Excerpt:
Other W4CW wrestlers share similar stories. They were lost; wrestling gave them focus and purpose. One middle-aged man joined W4CW with his pre-teen son, hoping to bond with him through time spent between the ropes. Weazy Woo, aka Kenneth Johnson, is a shy, well-built man, who cites Rockers-era Shawn Michaels as his inspiration. He moved to Texas from Georgia, where he says he wrestled for promotions that never gave him a fair shake. 

On a Tuesday night in early spring, more than half-a-dozen young men are in the ring at W4CW’s gym, practicing moves, getting direction from some of the more experienced wrestlers. None looks anything like the steroid-juiced men of pro wrestling, although at around 250 pounds, Morocco has the heft to take on most anyone in the ring. All of them are devoted to the cause, saying Stone led them to a better life helping the community grow through wrestling and the word of God.

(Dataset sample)
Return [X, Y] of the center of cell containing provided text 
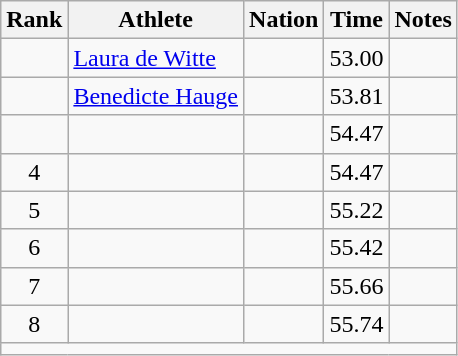
Nation [284, 20]
Athlete [156, 20]
55.22 [356, 210]
55.66 [356, 286]
Laura de Witte [156, 58]
6 [34, 248]
Rank [34, 20]
53.00 [356, 58]
4 [34, 172]
7 [34, 286]
Benedicte Hauge [156, 96]
8 [34, 324]
55.74 [356, 324]
Notes [423, 20]
5 [34, 210]
53.81 [356, 96]
Time [356, 20]
55.42 [356, 248]
Search for the cell housing the specified text and yield its [X, Y] center coordinate. 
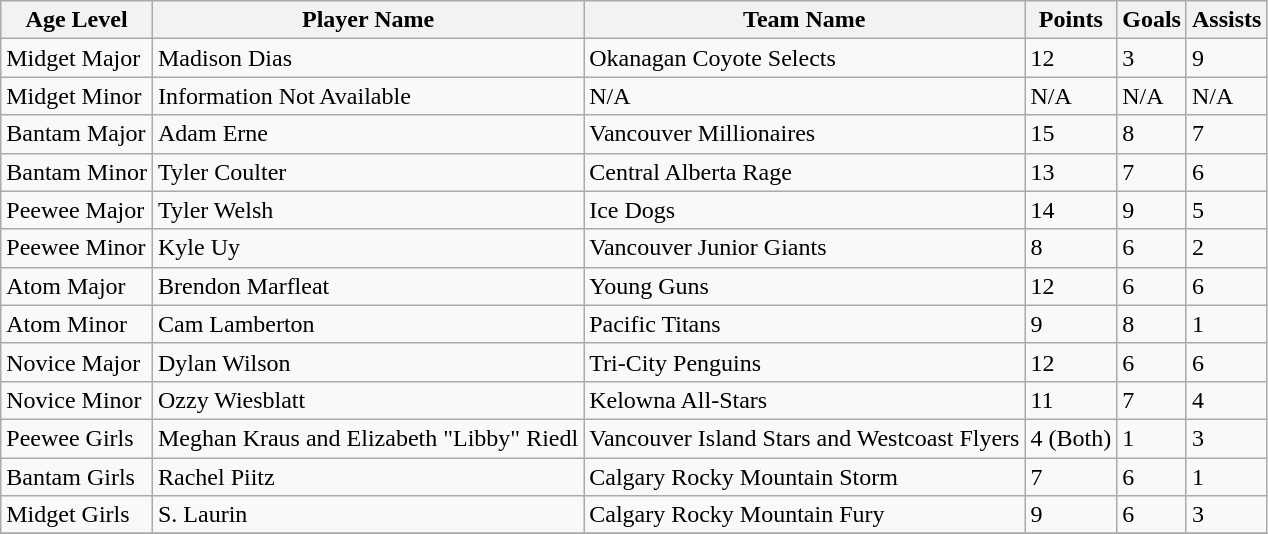
Meghan Kraus and Elizabeth "Libby" Riedl [368, 438]
Vancouver Island Stars and Westcoast Flyers [804, 438]
Ice Dogs [804, 210]
Cam Lamberton [368, 324]
14 [1071, 210]
Pacific Titans [804, 324]
Points [1071, 20]
Madison Dias [368, 58]
Novice Minor [77, 400]
Kyle Uy [368, 248]
2 [1226, 248]
Tri-City Penguins [804, 362]
Adam Erne [368, 134]
Midget Minor [77, 96]
Tyler Coulter [368, 172]
Kelowna All-Stars [804, 400]
15 [1071, 134]
Vancouver Millionaires [804, 134]
5 [1226, 210]
Information Not Available [368, 96]
Okanagan Coyote Selects [804, 58]
Atom Major [77, 286]
Tyler Welsh [368, 210]
Calgary Rocky Mountain Fury [804, 515]
Peewee Major [77, 210]
Assists [1226, 20]
Brendon Marfleat [368, 286]
Ozzy Wiesblatt [368, 400]
Young Guns [804, 286]
13 [1071, 172]
Bantam Major [77, 134]
Midget Girls [77, 515]
Calgary Rocky Mountain Storm [804, 477]
Bantam Girls [77, 477]
Rachel Piitz [368, 477]
4 (Both) [1071, 438]
Goals [1152, 20]
4 [1226, 400]
Novice Major [77, 362]
Bantam Minor [77, 172]
Age Level [77, 20]
11 [1071, 400]
Midget Major [77, 58]
Team Name [804, 20]
Dylan Wilson [368, 362]
Peewee Girls [77, 438]
Atom Minor [77, 324]
Central Alberta Rage [804, 172]
Vancouver Junior Giants [804, 248]
S. Laurin [368, 515]
Peewee Minor [77, 248]
Player Name [368, 20]
Provide the [x, y] coordinate of the cell's center where the given text is located.  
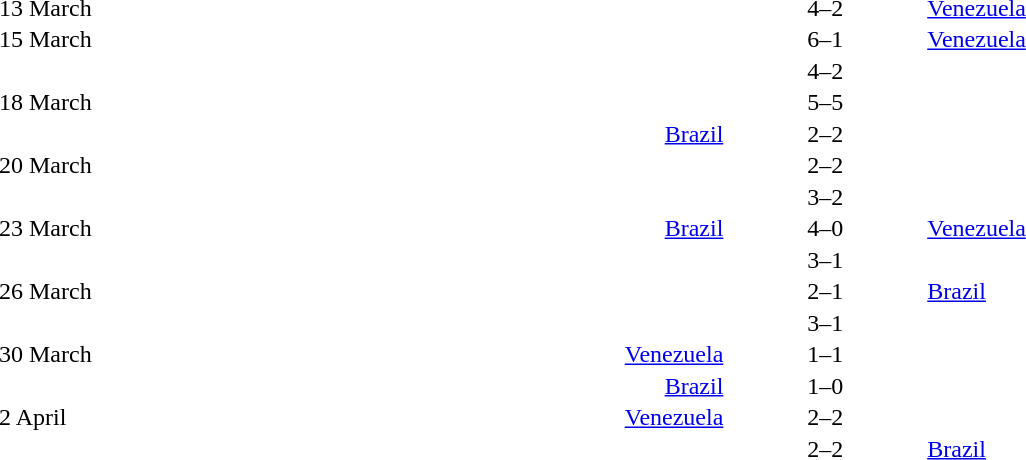
4–2 [825, 71]
1–0 [825, 386]
4–0 [825, 229]
1–1 [825, 355]
3–2 [825, 197]
2–1 [825, 291]
5–5 [825, 103]
6–1 [825, 39]
Return [X, Y] of the center of cell containing provided text 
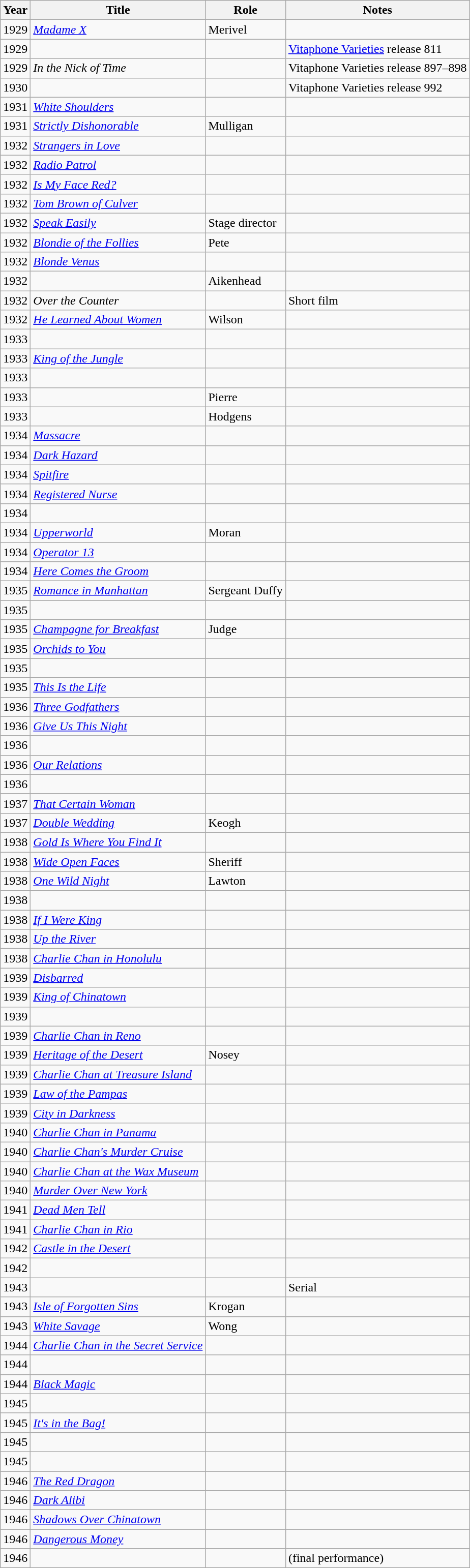
Vitaphone Varieties release 992 [377, 87]
Year [15, 10]
King of Chinatown [118, 997]
Judge [245, 630]
Isle of Forgotten Sins [118, 1307]
Shadows Over Chinatown [118, 1520]
Gold Is Where You Find It [118, 842]
King of the Jungle [118, 359]
1930 [15, 87]
Role [245, 10]
Heritage of the Desert [118, 1055]
If I Were King [118, 920]
Blonde Venus [118, 262]
Serial [377, 1288]
Tom Brown of Culver [118, 203]
Charlie Chan in Reno [118, 1036]
Disbarred [118, 978]
Lawton [245, 882]
Speak Easily [118, 223]
Dark Alibi [118, 1501]
Sergeant Duffy [245, 591]
City in Darkness [118, 1113]
Wilson [245, 320]
One Wild Night [118, 882]
In the Nick of Time [118, 68]
Keogh [245, 823]
He Learned About Women [118, 320]
Strangers in Love [118, 145]
Aikenhead [245, 281]
Moran [245, 533]
Nosey [245, 1055]
Orchids to You [118, 649]
Pete [245, 243]
Wong [245, 1327]
Sheriff [245, 862]
Romance in Manhattan [118, 591]
It's in the Bag! [118, 1423]
Strictly Dishonorable [118, 126]
Vitaphone Varieties release 811 [377, 49]
Dark Hazard [118, 455]
Krogan [245, 1307]
That Certain Woman [118, 804]
Short film [377, 301]
Wide Open Faces [118, 862]
Stage director [245, 223]
Registered Nurse [118, 494]
Here Comes the Groom [118, 572]
This Is the Life [118, 688]
Give Us This Night [118, 726]
Charlie Chan in Rio [118, 1230]
White Savage [118, 1327]
Charlie Chan at the Wax Museum [118, 1171]
Champagne for Breakfast [118, 630]
Castle in the Desert [118, 1249]
Up the River [118, 939]
Is My Face Red? [118, 184]
Madame X [118, 30]
Dead Men Tell [118, 1211]
Notes [377, 10]
Charlie Chan in Panama [118, 1133]
Vitaphone Varieties release 897–898 [377, 68]
Pierre [245, 397]
Radio Patrol [118, 165]
Dangerous Money [118, 1540]
Upperworld [118, 533]
Black Magic [118, 1385]
Charlie Chan in Honolulu [118, 959]
Massacre [118, 436]
Title [118, 10]
Over the Counter [118, 301]
Double Wedding [118, 823]
Spitfire [118, 475]
Three Godfathers [118, 707]
The Red Dragon [118, 1482]
Hodgens [245, 417]
Charlie Chan in the Secret Service [118, 1346]
Charlie Chan's Murder Cruise [118, 1152]
(final performance) [377, 1559]
Law of the Pampas [118, 1094]
Murder Over New York [118, 1191]
Operator 13 [118, 552]
Charlie Chan at Treasure Island [118, 1075]
Our Relations [118, 765]
Blondie of the Follies [118, 243]
Mulligan [245, 126]
White Shoulders [118, 107]
Merivel [245, 30]
Pinpoint the cell where the given text exists, returning its [x, y] midpoint coordinate. 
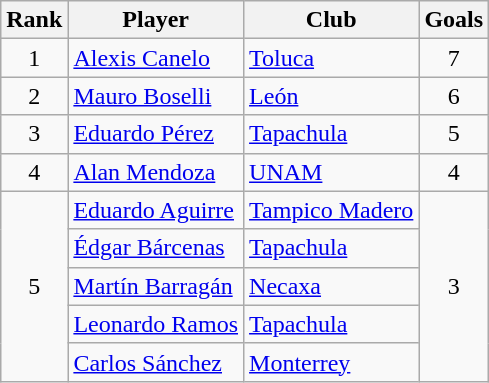
Alan Mendoza [156, 172]
Monterrey [332, 362]
Goals [454, 20]
6 [454, 96]
Toluca [332, 58]
UNAM [332, 172]
1 [34, 58]
Necaxa [332, 286]
Player [156, 20]
Leonardo Ramos [156, 324]
Carlos Sánchez [156, 362]
Mauro Boselli [156, 96]
Tampico Madero [332, 210]
Eduardo Pérez [156, 134]
Club [332, 20]
Rank [34, 20]
Martín Barragán [156, 286]
León [332, 96]
Édgar Bárcenas [156, 248]
2 [34, 96]
Eduardo Aguirre [156, 210]
Alexis Canelo [156, 58]
7 [454, 58]
Determine the [X, Y] coordinate at the center of the cell enclosing the given text.  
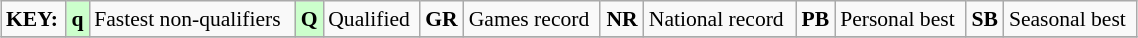
q [78, 19]
GR [442, 19]
Seasonal best [1070, 19]
NR [622, 19]
Q [309, 19]
National record [720, 19]
SB [985, 19]
KEY: [34, 19]
Games record [532, 19]
PB [816, 19]
Qualified [371, 19]
Personal best [900, 19]
Fastest non-qualifiers [192, 19]
Find where the given text appears and provide that cell's center as [x, y] coordinate. 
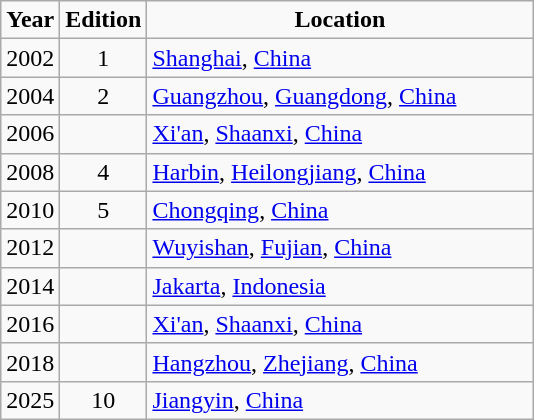
10 [104, 400]
Year [30, 20]
2012 [30, 248]
Location [340, 20]
Harbin, Heilongjiang, China [340, 172]
4 [104, 172]
Wuyishan, Fujian, China [340, 248]
Shanghai, China [340, 58]
2002 [30, 58]
Jiangyin, China [340, 400]
2008 [30, 172]
2014 [30, 286]
1 [104, 58]
2006 [30, 134]
Guangzhou, Guangdong, China [340, 96]
2010 [30, 210]
Edition [104, 20]
2016 [30, 324]
2018 [30, 362]
2025 [30, 400]
2004 [30, 96]
Hangzhou, Zhejiang, China [340, 362]
5 [104, 210]
2 [104, 96]
Jakarta, Indonesia [340, 286]
Chongqing, China [340, 210]
From the cell containing the given text, extract its center point as [X, Y] coordinate. 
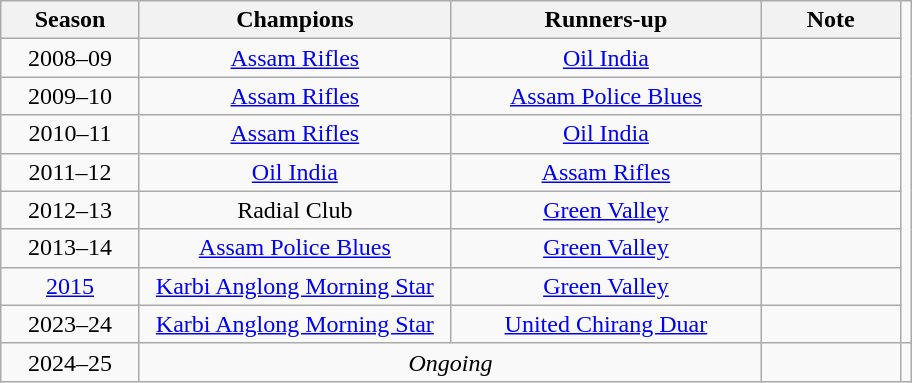
2011–12 [70, 172]
United Chirang Duar [606, 324]
2008–09 [70, 58]
Radial Club [294, 210]
2010–11 [70, 134]
Season [70, 20]
2009–10 [70, 96]
Note [830, 20]
Runners-up [606, 20]
2012–13 [70, 210]
Ongoing [450, 362]
2023–24 [70, 324]
2024–25 [70, 362]
2015 [70, 286]
2013–14 [70, 248]
Champions [294, 20]
Output the (x, y) coordinate of the center of the cell containing the given text.  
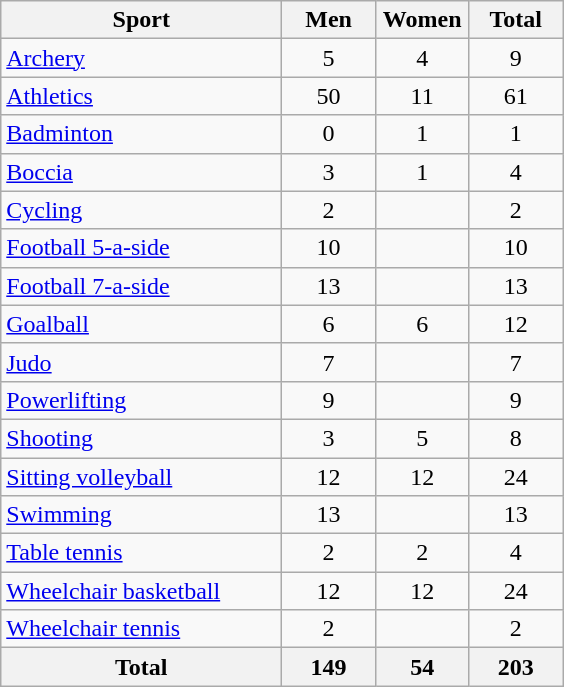
Powerlifting (142, 400)
Athletics (142, 96)
61 (516, 96)
Sport (142, 20)
0 (329, 134)
Judo (142, 362)
Cycling (142, 210)
Boccia (142, 172)
Football 5-a-side (142, 248)
149 (329, 667)
11 (422, 96)
Archery (142, 58)
Badminton (142, 134)
Swimming (142, 515)
Goalball (142, 324)
203 (516, 667)
50 (329, 96)
Wheelchair tennis (142, 629)
Sitting volleyball (142, 477)
Football 7-a-side (142, 286)
Women (422, 20)
Wheelchair basketball (142, 591)
Men (329, 20)
54 (422, 667)
Shooting (142, 438)
Table tennis (142, 553)
8 (516, 438)
Search for the cell housing the specified text and yield its (X, Y) center coordinate. 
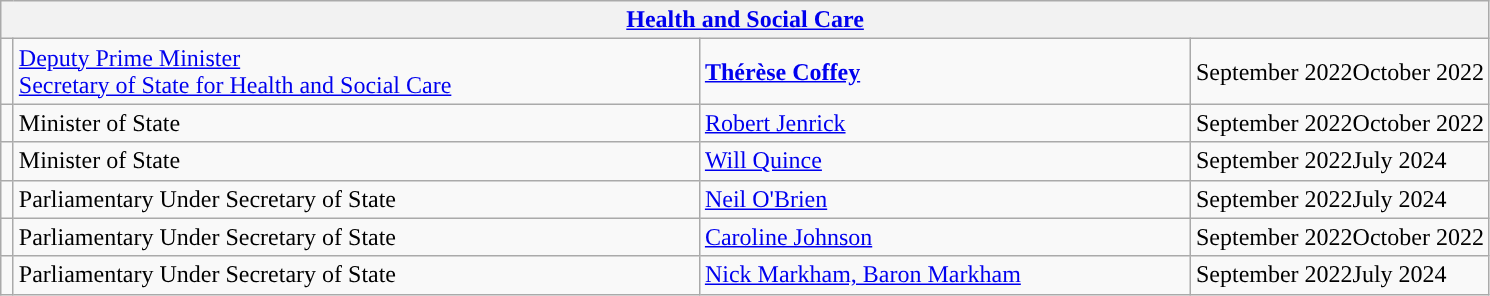
Caroline Johnson (944, 237)
Neil O'Brien (944, 199)
Deputy Prime MinisterSecretary of State for Health and Social Care (356, 72)
Health and Social Care (746, 20)
Thérèse Coffey (944, 72)
Nick Markham, Baron Markham (944, 275)
Will Quince (944, 161)
Robert Jenrick (944, 123)
Pinpoint the cell where the given text exists, returning its [x, y] midpoint coordinate. 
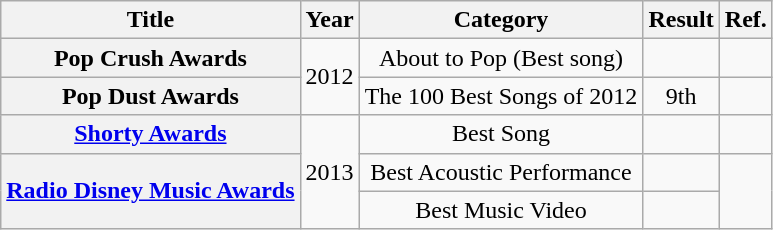
Title [150, 20]
Category [501, 20]
Radio Disney Music Awards [150, 191]
Best Acoustic Performance [501, 172]
9th [681, 96]
About to Pop (Best song) [501, 58]
Best Song [501, 134]
Year [330, 20]
Result [681, 20]
Pop Crush Awards [150, 58]
Best Music Video [501, 210]
The 100 Best Songs of 2012 [501, 96]
Pop Dust Awards [150, 96]
Shorty Awards [150, 134]
2013 [330, 172]
2012 [330, 77]
Ref. [746, 20]
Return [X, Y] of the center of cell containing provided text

Exercise aim:
Write out the part of the W4CW wrestling text starting with "Other W4CW wrestlers" and going on through "a fair shake.". The rows aren't needed here.

Task answer:
Other W4CW wrestlers share similar stories. They were lost; wrestling gave them focus and purpose. One middle-aged man joined W4CW with his pre-teen son, hoping to bond with him through time spent between the ropes. Weazy Woo, aka Kenneth Johnson, is a shy, well-built man, who cites Rockers-era Shawn Michaels as his inspiration. He moved to Texas from Georgia, where he says he wrestled for promotions that never gave him a fair shake.